■ Your task: Copy the following entries word for word.

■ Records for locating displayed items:
━━━━━━

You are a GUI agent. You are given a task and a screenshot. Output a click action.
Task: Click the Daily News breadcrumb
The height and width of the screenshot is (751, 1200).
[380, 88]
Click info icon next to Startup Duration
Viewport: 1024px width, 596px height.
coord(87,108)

━━━━━━

■ Task answer:
You are a GUI agent. You are given a task and a screenshot. Output a click action.
Task: Click the Daily News breadcrumb
The height and width of the screenshot is (751, 1200).
[380, 88]
Click info icon next to Startup Duration
Viewport: 1024px width, 596px height.
coord(87,108)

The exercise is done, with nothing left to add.